O exemplo do trigo e do milho (parte I)

Miguel Carvalho foto1 Agrodiversidade

A agrodiversidade é um conceito proposto por Doolittle (1984) para definir a diversidade biofísica e biológica dos nossos sistemas de produção de alimento e outros bens e que assegura a nossa alimentação e segurança alimentar. A agrodiversidade é constituída por cinco elementos, ilustrando a complexidade dos processos que ocorrem nestes sistemas e que envolvem a atividade e produção agrícola. Estes elementos são:

i) agrodiversidade biofísica, constituída pelos agrossistemas (explorações agrícolas ou poios) e pelo conjunto das suas interações bióticas (natureza biológica) e abióticas (de natureza não biológica);

ii) agrodiversidade biológica restrita, formada pelas espécies agrícolas e pecuárias, que contribuem para a produtividade do sistema e incluem a diversidade específica e intraespecífica;

iii) agrodiversidade biológica formada pelas restantes espécies “não produtivas” presentes no agrossistema e que interferem de forma distinta com o processo de produção agrícola (auxiliares, pragas, outros seres vivos);

iv) e agrodiversidade etnográfica, constituída pelos conhecimentos, tradições e práticas agrícolas associados às culturas e aos recursos genéticos, e que determinam a sua especificidade e qualidade.
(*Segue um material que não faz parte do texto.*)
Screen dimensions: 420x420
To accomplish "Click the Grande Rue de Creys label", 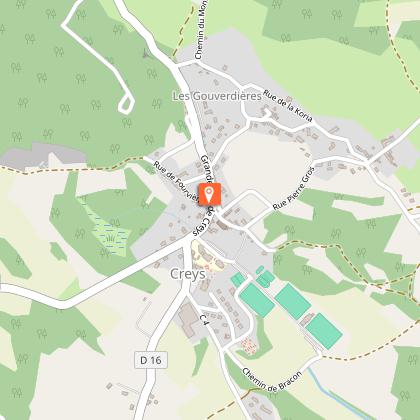I will (207, 196).
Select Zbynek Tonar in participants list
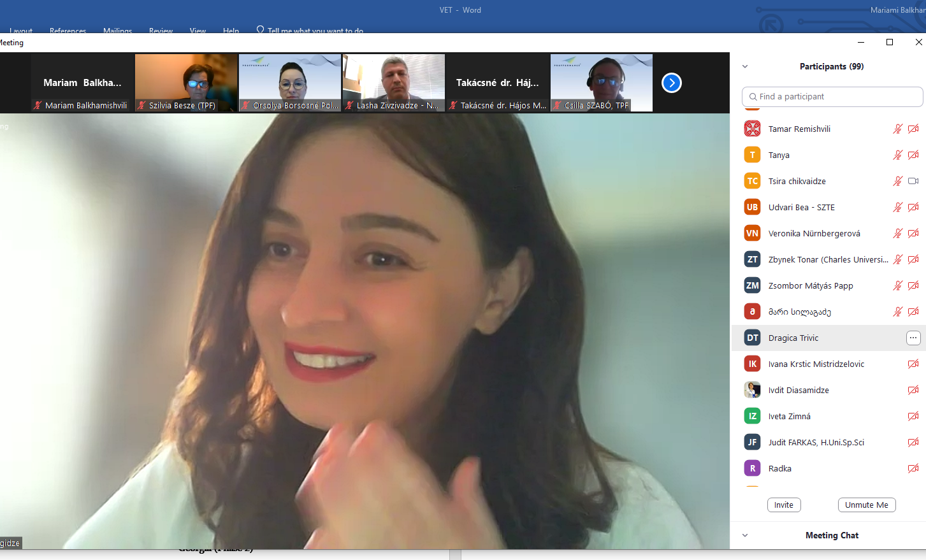 click(827, 259)
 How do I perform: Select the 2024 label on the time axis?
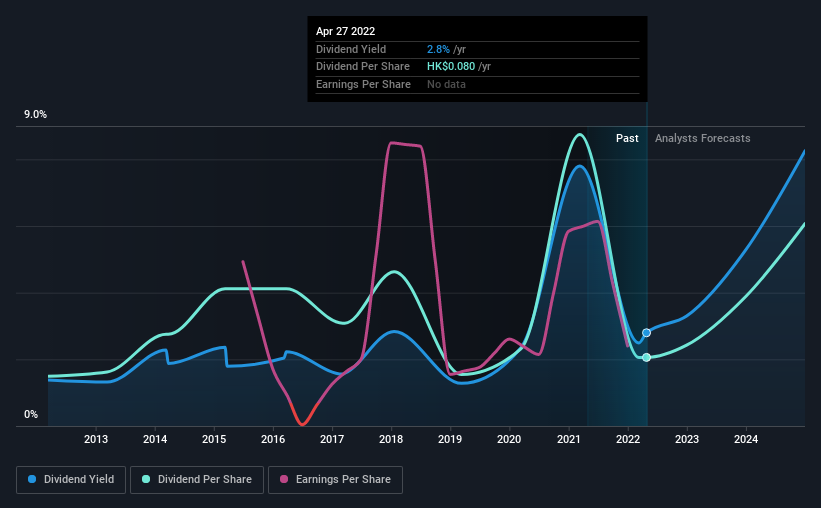(x=746, y=439)
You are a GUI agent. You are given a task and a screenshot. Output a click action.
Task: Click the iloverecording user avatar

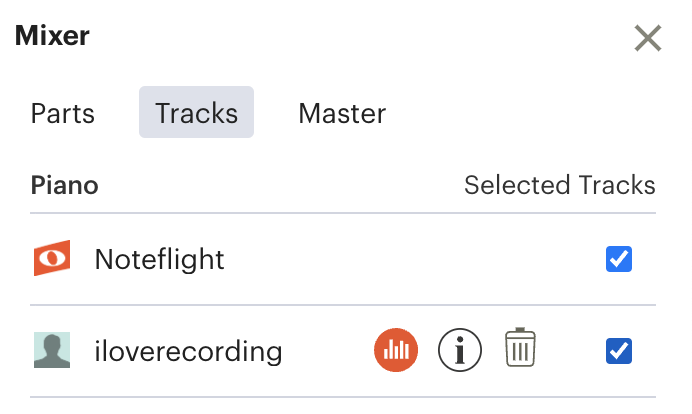[52, 350]
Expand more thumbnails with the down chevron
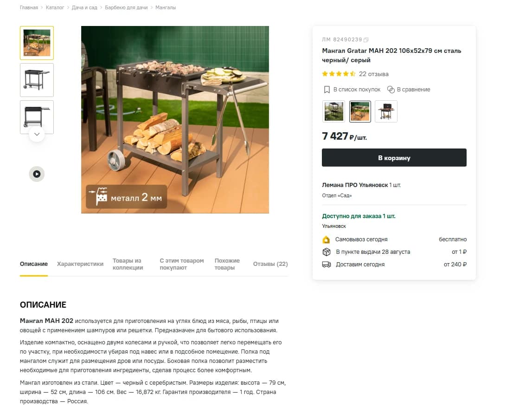This screenshot has width=532, height=413. [x=37, y=135]
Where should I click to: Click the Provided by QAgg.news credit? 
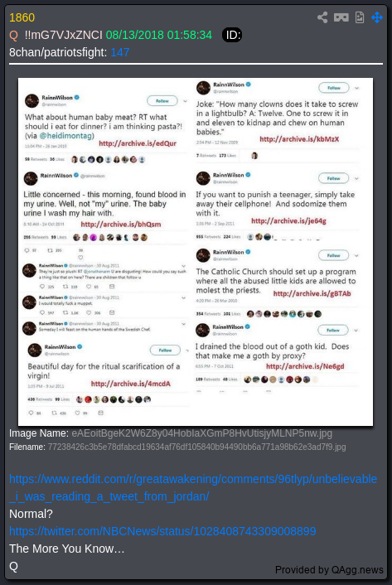329,570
O último elemento da agrodiversidade inclui as espécies silvestres aparentadas ou ancestrais (antepassados) das atuais culturas e espécies agrícolas e pode não estar sempre presente nos agrossistemas.

A agrodiversidade do concelho de Santana apresenta especificidades que transmitem características únicas às formas cultivadas (variedades locais) presentes nos agrossistemas e aos alimentos e bens por elas produzidos. As características referidas são a aclimatação das espécies e a boa adaptação às condições locais, a variedade dos recursos genéticos, as práticas tradicionais de cultivo, o valor agronómico e a qualidade nutricional e organolética transmitidas pelas condições agroecológicas (“terroir”) dos poios.

Caracterização agroecológica do concelho

O concelho de Santana, na costa norte da Madeira e com uma área de 95,56 km2, é delimitado a sul pelo maciço montanhoso central. Neste maciço estão localizados os picos mais altos da Madeira: Ruivo (1.861 m); Torrinhas (1.794 m); Canário (1.596 m); e Poiso (1.412 m). A norte é delimitado pelo oceano Atlântico, sendo grande parte do litoral formado por arribas altas e escarpadas. A leste, o território é delimitado pela ribeira do Castelejo e a oeste pela fajã do Arco de São Jorge e pelo maciço central. O território do concelho tem um relevo acentuado, com um declive médio de 56%.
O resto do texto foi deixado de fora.